Speaking during a fireside chat hosted by the Natural Products Association (NPA) on April 8, Diamantas, Deputy Commissioner for Human Foods at the U.S. Food and Drug Administration, restated the unprecedented prominence of a food and nutrition policy dedicated to tackling chronic disease, increasing transparency and updating regulatory processes but noted that successful movements take time and require out of the box thinking inside the agency.
“How do you get over some of that groupthink that might exist on certain issues or certain topics?” he asked. “I think we’re taking a fresh look to better understand how we can better serve the constituents here, how we can better protect consumers, how we can ensure food safety. That’s been a challenge, and I would just say what’s made it easier is that health, wellness, nutrition, food policy is having a bit of a moment.”
That moment includes continuing to acknowledge that the FDA is operating under significant resource constraints, with a budget half the size of the Dallas school district while overseeing 80% of the U.S. food supply, including dietary supplements. The U.S. Department of Agriculture regulated the remaining 20%, which covers meat, poultry and certain egg products.

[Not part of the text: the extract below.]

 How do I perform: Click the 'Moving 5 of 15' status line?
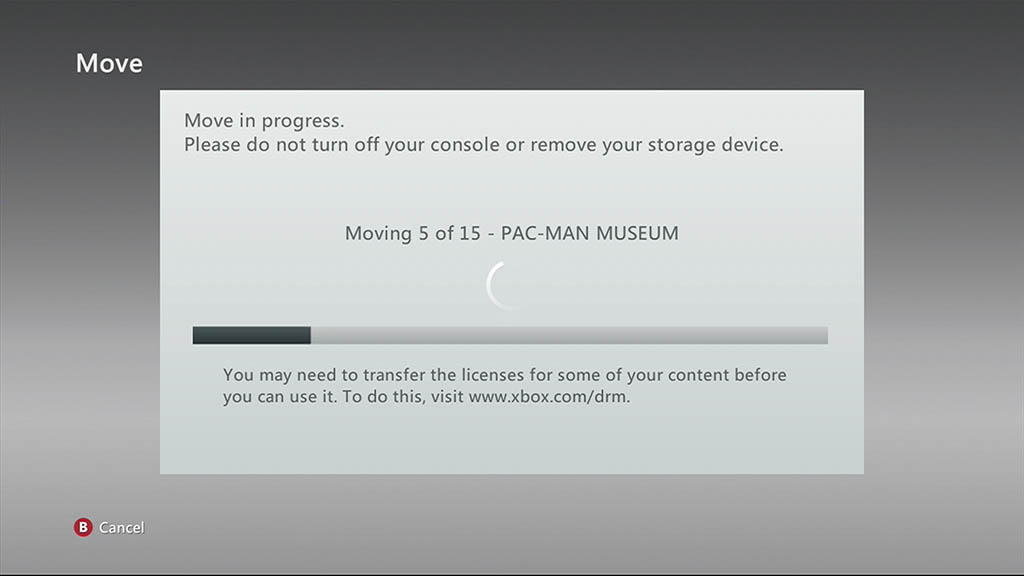coord(413,233)

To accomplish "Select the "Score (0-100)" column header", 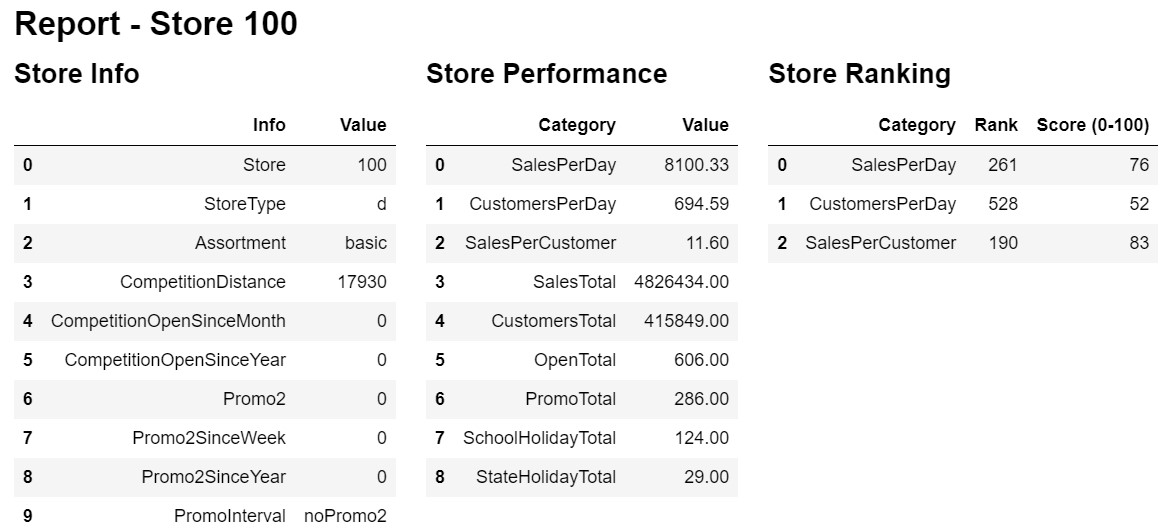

Prioritizing deliverables, adapting adequately
To achieve its massive remit, the FDA is focusing modernization efforts on re‑examining long‑standing regulatory practices and prioritizing actions that deliver meaningful public health benefits.
As previously expressed by Cara Welch, director of the Office of Dietary Supplement Programs, this potentially involves establishing an effective post-market review process, refining Generally Recognized as Safe (GRAS) procedures and issuing clear guidance on new dietary ingredient notifications (NDINs) to both assist manufacturers and allow FDA to assess ingredient safety. The agency is also looking to align with broader federal priorities to reduce reliance on animal testing through new approach methodologies.
“Dietary supplement modernization overall is top of mind,” Diamantas said, echoing his previous remarks delivered at a March 27 FDA public meeting on the scope of dietary supplement ingredients. “The supplement industry has just grown tremendously, not just in size, but in scope and scale over the last 30 years, and our regulatory framework just really has not adapted adequately to address that.”
FDA is actively seeking stakeholder input on deregulatory opportunities—particularly around labeling—where requirements may impose costs without delivering meaningful public health value. Aspects considered include disclaimer placement, probiotic declarations and other labeling provisions, while maintaining consumer protection as core mission.
The agency is also seeking public comments regarding the definition and scope of “dietary substances” used in dietary supplements through April 27, and the proposed rule to overhaul the GRAS process will be published for input after it completes the Office of Management and Budget review process.
Stepping up its game, quelling and leveraging the states
Addressing the growing wave of state‑level action on food and ingredient regulation, Diamantas said decisions around national uniformity and preemption largely rest with Congress but noted that states have often acted to fill perceived gaps in federal oversight, particularly on food chemicals, and suggested that stronger FDA engagement could reduce pressure for state‑driven initiatives.
“I think that what you’ll see is that if states believe FDA is properly empowered and is in fact executing where consumers and states probably think we should be, that you won’t see such a drive or desire by the states,” he said. “We’re doing everything we can at FDA to step up our game and address some of those historic shortcomings that I think have really driven the states to take action.”
The agency does see an opportunity to work with state partners for routine domestic inspections through its Better Regulatory Inspections for Dynamic Government Efficiency (BRIDGE) project to allow federal resources to be redirected toward foreign inspections and higher‑risk facilities. The agency is also expanding its use of import certification, foreign supplier verification tools, international collaboration, artificial intelligence‑based screening and credible third‑party audit data to support risk‑based enforcement.
Diamantas addressed industry concerns about bad actors in the dietary supplement marketplace who give the rest of industry a bad name, stressing that most companies operate responsibly.
“We certainly want to support the industry, and [Secretary Kennedy] is a big proponent of the dietary supplement industry,” he said. “We want to make sure that the industry succeeds, and if there’s ways that we can help eliminate some of those bad actors through appropriate mechanisms, we want to do that.”